_WORK INSTRUCTIONS_.
a) Decide whether each statement agrees with the Hugin passage: (i) The old way of making a panorama in Hugin took about four hours. (ii) The writer found fotoxx easy to use. (iii) Hugin warns in advance that it will adjust exposure. Answer yes or no for each, and quote the words from the passage that settle it.
b) Arrange the stretch of the listing from its first line through the line containing "Eurofighter Typhoon Anlaşması", both ends included, as a numbered list with blank lines left out.

_EXTRACT_.
------------------------------------------------------------
Back home, I remembered I had used this took, Hugin, to create panoramic images a while back. It was a pain: you had to couple up the images and click on a series of points that matched up. Image 1, image 2, click, click, click, click, click... Then Hugin would figure out just exactly how badly you had screwed up your picture by tilting, turning, panning, etc. and would create a panorama. It took about four hours of tedious work.

I wasn't looking forward to that, so I looked on my computer (apt-cache search panorama) for alternatives. I downloaded all of them. There was a GIMP plugin called pandora that didn't seem to be doing much, but it complained initially about not having an application from hugin installed (I just had to restart GIMP to make it work). There was an "easy to use" application called fotoxx that seemed more primitive than easy to use. There was a CLI app called enblend. Other stuff seemed to be mostly supporting software.

I wept, I gnashed my teeth, and I started Hugin. Lo and behold! It started with a tabbed interface and (miracles!) a WIZARD!!! It promised it would ask you what it wanted, and started by asking about the pictures you wanted to use as a base. Then it started working, actually giving me feedback so that I didn't have to wonder whether it had died on me. Then it came out with a crude map of the panorama. Perfect! It had figured it all out on its own!

Next came a series of optimization steps, and that's where Hugin need to be a little more proactive. For instance, it won't tell you that it will adjust exposure, so you worry how weird things will look like with this particular section overexposed. It also shows you how it tilted and modified the original image to make it fit into the panorama - a real miracle.
------------------------------------------------------------
_DATA EXTRACT_.

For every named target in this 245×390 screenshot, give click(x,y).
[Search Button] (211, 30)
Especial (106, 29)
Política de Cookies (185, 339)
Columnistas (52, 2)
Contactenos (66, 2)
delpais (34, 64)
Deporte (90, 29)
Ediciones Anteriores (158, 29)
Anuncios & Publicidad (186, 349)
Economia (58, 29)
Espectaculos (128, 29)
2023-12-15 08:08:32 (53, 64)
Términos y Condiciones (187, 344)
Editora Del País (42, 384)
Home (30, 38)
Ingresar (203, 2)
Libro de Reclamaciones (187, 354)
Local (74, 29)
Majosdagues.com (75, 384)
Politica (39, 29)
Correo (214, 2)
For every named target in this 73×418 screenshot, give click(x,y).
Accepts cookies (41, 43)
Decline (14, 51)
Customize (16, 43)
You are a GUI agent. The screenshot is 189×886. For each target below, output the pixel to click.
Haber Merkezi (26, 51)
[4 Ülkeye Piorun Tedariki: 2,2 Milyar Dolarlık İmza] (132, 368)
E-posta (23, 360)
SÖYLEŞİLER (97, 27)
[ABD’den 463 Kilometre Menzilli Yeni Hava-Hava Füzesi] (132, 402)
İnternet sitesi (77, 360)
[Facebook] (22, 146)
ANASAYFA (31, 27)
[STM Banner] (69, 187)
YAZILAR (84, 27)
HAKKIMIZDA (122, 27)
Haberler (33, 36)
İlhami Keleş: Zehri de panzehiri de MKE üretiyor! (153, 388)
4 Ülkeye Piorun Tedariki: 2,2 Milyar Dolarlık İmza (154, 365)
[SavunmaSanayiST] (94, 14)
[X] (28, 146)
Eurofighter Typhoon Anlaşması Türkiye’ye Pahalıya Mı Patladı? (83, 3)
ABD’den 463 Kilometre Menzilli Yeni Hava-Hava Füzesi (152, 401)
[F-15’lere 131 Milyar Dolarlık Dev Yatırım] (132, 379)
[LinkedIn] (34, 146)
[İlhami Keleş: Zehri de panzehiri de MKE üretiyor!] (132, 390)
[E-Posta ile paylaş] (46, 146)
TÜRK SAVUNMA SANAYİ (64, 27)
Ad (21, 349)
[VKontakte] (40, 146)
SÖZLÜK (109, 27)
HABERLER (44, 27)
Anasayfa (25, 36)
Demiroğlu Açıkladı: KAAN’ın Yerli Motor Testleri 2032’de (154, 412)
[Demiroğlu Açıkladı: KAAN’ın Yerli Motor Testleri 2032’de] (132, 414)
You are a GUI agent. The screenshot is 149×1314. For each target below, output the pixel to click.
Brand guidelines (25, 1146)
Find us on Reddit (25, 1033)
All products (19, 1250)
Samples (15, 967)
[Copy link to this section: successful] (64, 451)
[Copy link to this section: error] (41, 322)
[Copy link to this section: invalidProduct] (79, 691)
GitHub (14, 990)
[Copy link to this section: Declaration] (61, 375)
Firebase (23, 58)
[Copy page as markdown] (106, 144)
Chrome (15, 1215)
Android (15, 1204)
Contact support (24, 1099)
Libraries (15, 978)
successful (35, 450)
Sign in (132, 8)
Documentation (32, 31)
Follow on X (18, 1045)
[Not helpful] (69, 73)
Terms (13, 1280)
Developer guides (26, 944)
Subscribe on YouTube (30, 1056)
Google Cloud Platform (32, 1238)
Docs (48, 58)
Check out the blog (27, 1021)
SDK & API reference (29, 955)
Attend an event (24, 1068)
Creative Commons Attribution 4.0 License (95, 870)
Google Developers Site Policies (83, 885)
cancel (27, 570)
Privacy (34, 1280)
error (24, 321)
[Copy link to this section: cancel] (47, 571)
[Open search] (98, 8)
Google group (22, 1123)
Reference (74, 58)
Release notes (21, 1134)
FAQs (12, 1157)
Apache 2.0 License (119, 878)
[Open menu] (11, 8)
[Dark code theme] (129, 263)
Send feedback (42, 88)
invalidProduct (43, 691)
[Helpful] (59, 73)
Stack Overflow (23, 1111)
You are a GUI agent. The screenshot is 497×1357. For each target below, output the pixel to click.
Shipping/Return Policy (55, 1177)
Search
------------------------------------------------------------
_SOLUTIONS FOR EACH TASK_.
a)
(i) Yes: "It took about four hours of tedious work."
(ii) No: "seemed more primitive than easy to use."
(iii) No: "it won't tell you that it will adjust exposure"

b)
1. For every named target in this 245×390 screenshot, give click(x,y).
2. [Search Button] (211, 30)
3. Especial (106, 29)
4. Política de Cookies (185, 339)
5. Columnistas (52, 2)
6. Contactenos (66, 2)
7. delpais (34, 64)
8. Deporte (90, 29)
9. Ediciones Anteriores (158, 29)
10. Anuncios & Publicidad (186, 349)
11. Economia (58, 29)
12. Espectaculos (128, 29)
13. 2023-12-15 08:08:32 (53, 64)
14. Términos y Condiciones (187, 344)
15. Editora Del País (42, 384)
16. Home (30, 38)
17. Ingresar (203, 2)
18. Libro de Reclamaciones (187, 354)
19. Local (74, 29)
20. Majosdagues.com (75, 384)
21. Politica (39, 29)
22. Correo (214, 2)
23. For every named target in this 73×418 screenshot, give click(x,y).
24. Accepts cookies (41, 43)
25. Decline (14, 51)
26. Customize (16, 43)
27. You are a GUI agent. The screenshot is 189×886. For each target below, output the pixel to click.
28. Haber Merkezi (26, 51)
29. [4 Ülkeye Piorun Tedariki: 2,2 Milyar Dolarlık İmza] (132, 368)
30. E-posta (23, 360)
31. SÖYLEŞİLER (97, 27)
32. [ABD’den 463 Kilometre Menzilli Yeni Hava-Hava Füzesi] (132, 402)
33. İnternet sitesi (77, 360)
34. [Facebook] (22, 146)
35. ANASAYFA (31, 27)
36. [STM Banner] (69, 187)
37. YAZILAR (84, 27)
38. HAKKIMIZDA (122, 27)
39. Haberler (33, 36)
40. İlhami Keleş: Zehri de panzehiri de MKE üretiyor! (153, 388)
41. 4 Ülkeye Piorun Tedariki: 2,2 Milyar Dolarlık İmza (154, 365)
42. [SavunmaSanayiST] (94, 14)
43. [X] (28, 146)
44. Eurofighter Typhoon Anlaşması Türkiye’ye Pahalıya Mı Patladı? (83, 3)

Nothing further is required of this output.